In den 1990er und den Nullerjahren hatte die SVP die etablierte Politiklandschaft in der Schweiz mit solchen Initiativen noch vor sich hergetrieben. Praktisch jede Initiative aus ihrer Ecke fand an der Urne Zustimmung. Die Stoßrichtung war klar: Gegen Ausländer und gegen internationale Integration. Ob beim Kampf gegen den Beitritt zum Europäischen Wirtschaftsraum (EWR) oder für ein verfassungsmäßig fixiertes Bauverbot für Minarette - die SVP gefiel sich in der Rolle als Rechtsaußen-Opposition. Der Erfolg der Partei unter ihrem Anführer Christoph Blocher schien unaufhaltbar. Unterstützten bei den Parlamentswahlen 1991 noch 11,9 Prozent die SVP, waren es 2015 bereits fast 30 Prozent. Mit der »Begrenzungsinitiative« als Neuauflage von Blochers Anti-EWR-Kampf setzt die SVP auf alte Schockeffekte.

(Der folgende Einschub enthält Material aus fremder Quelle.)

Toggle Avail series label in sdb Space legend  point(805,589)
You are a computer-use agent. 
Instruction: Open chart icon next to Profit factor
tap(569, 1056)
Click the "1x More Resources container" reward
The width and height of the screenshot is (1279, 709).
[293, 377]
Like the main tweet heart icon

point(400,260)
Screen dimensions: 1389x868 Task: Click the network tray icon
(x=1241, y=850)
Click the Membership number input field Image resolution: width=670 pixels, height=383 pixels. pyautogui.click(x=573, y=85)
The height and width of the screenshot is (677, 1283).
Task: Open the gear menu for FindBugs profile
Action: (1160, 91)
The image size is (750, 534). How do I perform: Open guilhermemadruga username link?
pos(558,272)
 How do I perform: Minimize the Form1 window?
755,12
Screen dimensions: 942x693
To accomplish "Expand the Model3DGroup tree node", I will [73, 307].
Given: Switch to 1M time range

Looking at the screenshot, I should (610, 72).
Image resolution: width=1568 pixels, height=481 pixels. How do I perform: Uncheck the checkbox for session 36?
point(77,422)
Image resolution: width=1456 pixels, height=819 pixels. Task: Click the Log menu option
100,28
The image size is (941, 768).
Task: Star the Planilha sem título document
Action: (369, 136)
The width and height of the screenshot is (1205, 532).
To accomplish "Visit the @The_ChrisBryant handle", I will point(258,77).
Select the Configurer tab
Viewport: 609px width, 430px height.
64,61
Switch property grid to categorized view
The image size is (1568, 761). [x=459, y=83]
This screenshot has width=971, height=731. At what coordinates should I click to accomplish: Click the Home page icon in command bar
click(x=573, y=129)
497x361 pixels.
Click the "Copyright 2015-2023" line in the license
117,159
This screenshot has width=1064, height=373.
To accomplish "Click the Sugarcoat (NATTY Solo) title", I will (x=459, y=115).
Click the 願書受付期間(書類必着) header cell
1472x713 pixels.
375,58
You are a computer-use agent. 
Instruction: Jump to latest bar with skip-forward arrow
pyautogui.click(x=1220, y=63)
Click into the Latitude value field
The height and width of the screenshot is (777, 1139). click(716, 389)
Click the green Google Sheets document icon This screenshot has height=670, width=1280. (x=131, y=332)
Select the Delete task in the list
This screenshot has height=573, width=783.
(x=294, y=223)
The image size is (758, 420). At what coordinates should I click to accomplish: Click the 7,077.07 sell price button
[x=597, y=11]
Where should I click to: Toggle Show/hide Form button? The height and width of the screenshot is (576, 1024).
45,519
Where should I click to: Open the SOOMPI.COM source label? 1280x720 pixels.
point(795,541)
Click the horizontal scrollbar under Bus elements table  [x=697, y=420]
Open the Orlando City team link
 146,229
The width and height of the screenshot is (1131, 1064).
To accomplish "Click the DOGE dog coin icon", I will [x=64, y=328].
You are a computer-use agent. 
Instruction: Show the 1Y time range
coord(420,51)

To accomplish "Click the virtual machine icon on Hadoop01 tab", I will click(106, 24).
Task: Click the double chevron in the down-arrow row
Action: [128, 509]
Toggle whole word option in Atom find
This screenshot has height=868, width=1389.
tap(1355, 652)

Gegen das Vorhaben der SVP wenden sich allen voran die Gewerkschaften. »Wenn die Personenfreizügigkeit gekündet wird, dann werden damit auch die flankierenden Maßnahmen gekündet, die ja zur Sicherung von Schweizer Löhnen und Arbeitsbedingungen bestehen«, erklärt der Sprecher des Schweizerischen Gewerkschaftsbunds (SGB), Urban Hodel. Beschäftigte, »ob jetzt inländisch oder ausländisch«, würden also soziale Rechte einbüßen. Darauf zielt auch Brüssel in Verhandlungen von EU und Bern über ein Rahmenabkommen, das dem Sonderfall Schweiz samt Lohnkontrollen und Überprüfungen ein Ende setzen will. Derzeit liegen die Gespräche allerdings auf Eis.

Für SGB-Mann Hodel kommt es jetzt darauf an, genau das in den Mittelpunkt der Debatte um die SVP-Initiative zu stellen. »Redet man über das Eingemachte, den sozialen Schutz für die Arbeitenden, dann steht die SVP mit heruntergelassenen Hosen da.« Der Abstimmungskampf biete die Chance, die Frage, wie die Personenfreizügigkeit künftig ausgestaltet wird, in den Vordergrund zu stellen.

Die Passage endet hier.